Segment Start: DATA SUPPLIED
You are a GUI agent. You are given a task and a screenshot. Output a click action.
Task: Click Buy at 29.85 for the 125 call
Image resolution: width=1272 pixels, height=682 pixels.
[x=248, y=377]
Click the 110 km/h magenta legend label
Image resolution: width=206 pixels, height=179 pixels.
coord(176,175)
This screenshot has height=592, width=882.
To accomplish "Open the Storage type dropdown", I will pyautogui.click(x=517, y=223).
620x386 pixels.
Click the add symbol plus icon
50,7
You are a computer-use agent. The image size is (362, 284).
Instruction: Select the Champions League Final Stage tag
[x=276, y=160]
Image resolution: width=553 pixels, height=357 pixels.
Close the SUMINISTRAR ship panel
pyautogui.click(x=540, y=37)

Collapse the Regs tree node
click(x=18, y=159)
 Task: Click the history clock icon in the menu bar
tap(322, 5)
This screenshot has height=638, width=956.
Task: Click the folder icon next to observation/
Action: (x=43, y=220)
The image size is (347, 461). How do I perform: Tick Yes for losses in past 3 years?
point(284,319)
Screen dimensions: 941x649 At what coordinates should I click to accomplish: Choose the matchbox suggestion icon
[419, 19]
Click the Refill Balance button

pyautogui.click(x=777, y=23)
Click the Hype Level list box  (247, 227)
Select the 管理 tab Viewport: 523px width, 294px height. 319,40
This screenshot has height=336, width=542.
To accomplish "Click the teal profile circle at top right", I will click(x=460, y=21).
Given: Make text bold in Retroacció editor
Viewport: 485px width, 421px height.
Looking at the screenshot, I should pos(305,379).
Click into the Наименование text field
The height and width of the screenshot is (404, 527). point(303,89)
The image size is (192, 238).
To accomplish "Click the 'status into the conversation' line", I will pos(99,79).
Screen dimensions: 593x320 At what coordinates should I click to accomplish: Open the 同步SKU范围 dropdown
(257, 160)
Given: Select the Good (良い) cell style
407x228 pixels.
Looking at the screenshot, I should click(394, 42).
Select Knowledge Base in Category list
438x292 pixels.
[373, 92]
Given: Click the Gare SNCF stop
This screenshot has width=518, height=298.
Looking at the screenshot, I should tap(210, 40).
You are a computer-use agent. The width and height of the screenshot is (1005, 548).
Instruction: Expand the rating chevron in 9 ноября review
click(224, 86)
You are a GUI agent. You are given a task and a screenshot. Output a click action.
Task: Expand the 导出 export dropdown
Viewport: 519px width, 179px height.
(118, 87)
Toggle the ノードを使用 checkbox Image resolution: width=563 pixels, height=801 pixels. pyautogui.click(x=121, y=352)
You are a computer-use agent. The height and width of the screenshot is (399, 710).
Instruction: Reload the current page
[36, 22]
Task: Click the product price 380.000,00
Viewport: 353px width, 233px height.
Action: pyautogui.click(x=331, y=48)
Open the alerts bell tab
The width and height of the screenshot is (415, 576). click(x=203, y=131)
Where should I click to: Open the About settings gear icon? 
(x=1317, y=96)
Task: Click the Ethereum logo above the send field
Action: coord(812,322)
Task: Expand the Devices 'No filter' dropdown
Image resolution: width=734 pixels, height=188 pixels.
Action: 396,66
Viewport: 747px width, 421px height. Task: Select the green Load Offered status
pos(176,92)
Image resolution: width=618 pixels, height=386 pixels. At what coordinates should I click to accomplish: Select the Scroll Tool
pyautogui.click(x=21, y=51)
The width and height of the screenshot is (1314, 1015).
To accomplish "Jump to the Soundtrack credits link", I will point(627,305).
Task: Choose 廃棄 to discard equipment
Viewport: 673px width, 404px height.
Segment End: DATA SUPPLIED
• _PROBLEM STATEMENT_: Retype the portion of the data above that starts on the line with "This screenshot has height=592, width=882." and finishes on the line with "You are a computer-use agent. The image", including both of those lines.

• _YOUR SOLUTION_:
This screenshot has height=592, width=882.
To accomplish "Open the Storage type dropdown", I will pyautogui.click(x=517, y=223).
620x386 pixels.
Click the add symbol plus icon
50,7
You are a computer-use agent. The image size is (362, 284).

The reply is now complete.